A key indicator that a bottom is being formed is the destruction of supply. Usually this process can take some time to work its way out, as it did in the Great Depression. However, Napier said the mode of production in the U.S. and developed world means emerging markets will take the brunt of supply destruction since they now produce most of the world’s goods.

“If you look at the bear markets, it’s a reduction in supply that often stabilizes prices,” he said. “The beautiful thing for America is, most operational gearing is in North Asia — goods are not made here. This is not 1929. We’re not going to be hacking back huge productive industries, because most of those industries are somewhere else.”

Another two key indicators of a bottom are the prices of corporate bonds and copper, both of which tend to rally on a recovery. In both cases, the worst appears behind us right now.

Bust caused by the boomers

Napier says that the ability of the developed world, particularly the U.S., to set monetary policy and the fact that the worst production declines will be felt in the developed world should all lead to a few years of positive returns on equities and a return of inflation.

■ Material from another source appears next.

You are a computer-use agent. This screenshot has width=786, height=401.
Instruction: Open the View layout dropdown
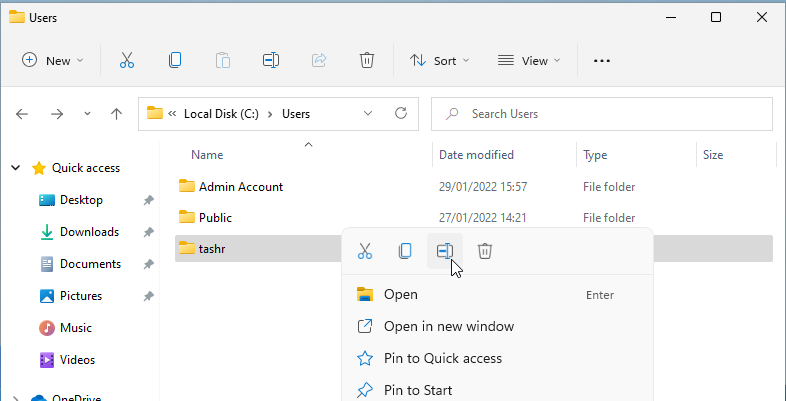(529, 60)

He said history shows a 4% inflation rate and the consumer price index tends to be the “sweet spot” for equity prices historically — which resulted from steps taken by the U.S. Federal Reserve in the early part of this decade, which offset the downturn started in 2000 and created a 50% jump in equities.

Things, in his opinion, will go from better over the next couple years to a lot worse.

Napier believes the S&P 500 will drop to 400 in 2014, as the U.S. finds itself unable to combat inflation, which will choke off growth. To make matters worse, the largest wealth accumulators — the baby boomers — will be drawing down on the government funds en masse.

“Feb. 12, 2008, is a day that will live in infamy. That’s the day the first boomer started to receive a social security cheque. She has 87 million friends; on top of social security they also get Medicare,” Napier said. “There is no way the debt-to-GDP ratio in the United States will go down in more than a decade because of social security and Medicare expenses to these guys.”

Even with an overly optimistic assumption of GDP growth hitting 3%, Napier said government debt will skyrocket through 2019. This time, the major purchasers of that debt &$151; emerging markets — will need to fund their own account deficits and will recoil from U.S. Treasuries.

“According to data from the U.S. Office of Management and Budget, if you have average real growth of 3% going through until 2019, you’ve still got 20% of the U.S. budget receipts paying interest on the debts,” Napier said. “You put 100 basis points on the average cost of government debt that rises to 24% and another 100 basis points, you’re looking at 30% just to pay the interest rate on the debt. This is a terrible outcome on the treasury.”

Napier added that the growth of the next great bull market will have to come from domestic consumption in emerging markets. Those countries need to refocus their economies so that domestic demand, rather than exports to North America and Europe, fuels production. It is a process that can take a long time.

One thing Napier has learned from the great bears of the past is, the peak to trough of valuations on the stock market can take decades.

“If you bought at a high valuation in 1901, it is 20 years before you reach the low valuations. In 1937, equities were very expensive; they don’t bottom until 1949. In 1966, they’re expensive and they don’t bottom until 1982. It takes a long, long time,” he said.. “The last peak for equities was 2000 and we’re in 2009 and still not at a bottom — 2008 does not go down as the year of the real financial crisis. The reason 2008 shifts the whole of the 21st century is that 40% of the world’s population realized they can’t keep getting richer selling to 14% of the rest of the world’s population.”